WSPIERAJ LOKALNY BIZNES
Tyle się przecież słyszy o wspieraniu lokalnych firm. Wielkie międzynarodowe koncerny i bez twoich pieniędzy mają się dobrze, a miejscowe biznesy są ci przecież bliższe, ich właściciele chodzą tymi samymi ulicami, kupują w tych samych sklepach, może są nawet twoimi sąsiadami. W dodatku zamiast korzystać z promocji w supermarketach często wspierają tutejszych producentów i ich produkty, a przecież wszyscy doskonale znamy różnicę między jajkami z marketu a tymi, które jako dziecko podkradałeś z wiejskiego kurnika, żeby później rozkoszować się nimi na śniadanie. Wybór bez wątpienia pada na którąś z restauracji w mieście.
TRUDNE DECYZJE
Kebab? Masz swój ulubiony, tę budkę na drugim końcu miasta, ale przecież nie oferują dowozu. Frytki mógłbyś zjeść jako przystawkę, potrzebujesz czegoś większego.

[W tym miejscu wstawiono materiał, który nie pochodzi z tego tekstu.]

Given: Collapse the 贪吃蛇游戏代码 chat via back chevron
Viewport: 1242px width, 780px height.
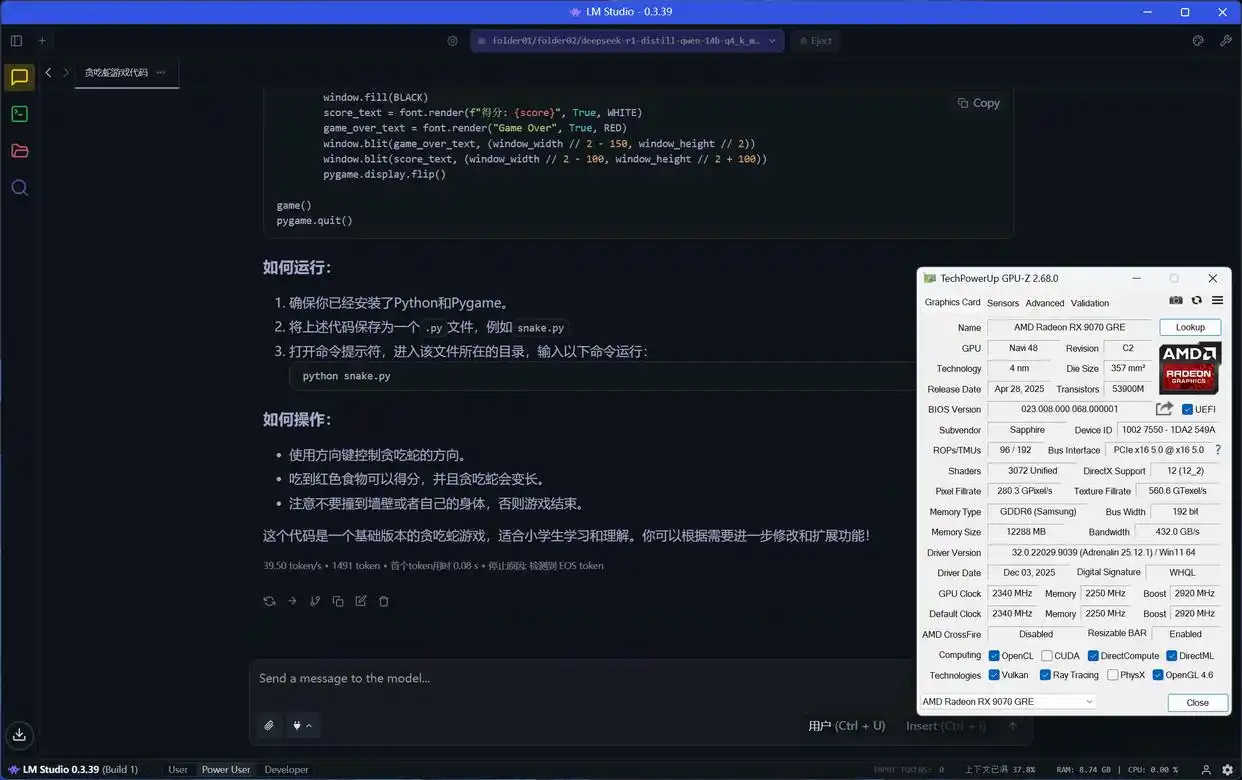Looking at the screenshot, I should pyautogui.click(x=47, y=72).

Jadłeś ostatnio dobrą zapiekankę w barze niedaleko, ale też wydaje się niewystarczająca. To może pizza? Ach… Już czujesz zapach sosu pomidorowego ze świeżą bazylią, potrafisz sobie wyobrazić, jak ciągnie się stopiona mozzarella. Otwierasz przeglądarkę internetową w telefonie i wyszukujesz pizzeria Soprano Dobre Miasto, żeby znaleźć najlepszą. Pierwsze miejsce oferuje dowóz do domu, ale płatność kartą jest możliwa tylko na miejscu, a ty nie masz wystarczająco drobnych w portfelu. Decydujesz się zadzwonić do większej restauracji, jednak zostajesz poinformowany, że ze względu na duży ruch w lokalu czas oczekiwania wyniesie ponad godzinę. Dzwonisz więc do kolejnej, odbiera sympatyczna pani i przyjmuje twoje zamówienie. Sukces!
ZADOWOLONY KLIENT TO DOBRY KLIENT
Pizza pojawia się u ciebie po czterdziestu minutach. Jest gorąca, pachnie sosem pomidorowym ze świeżą bazylią, a kiedy bierzesz pierwszy kawałek czujesz się jak w niebie. Siadasz wygodnie na kanapie i rozkoszujesz się obiadem. Po wszystkim szczęśliwy idziesz na zakupy, gdzie zbierasz wszystkie potrzebne składniki, aby któregoś dnia zrobić taką samą w domu. Wieczorem pizzeria otrzymuje od ciebie pozytywną opinię, a gdy ktoś ze znajomych pyta, gdzie jest najlepsze jedzenie w Dobrym Mieście, szczerze polecasz ten lokal. Zadowolony klient to najlepsza reklama.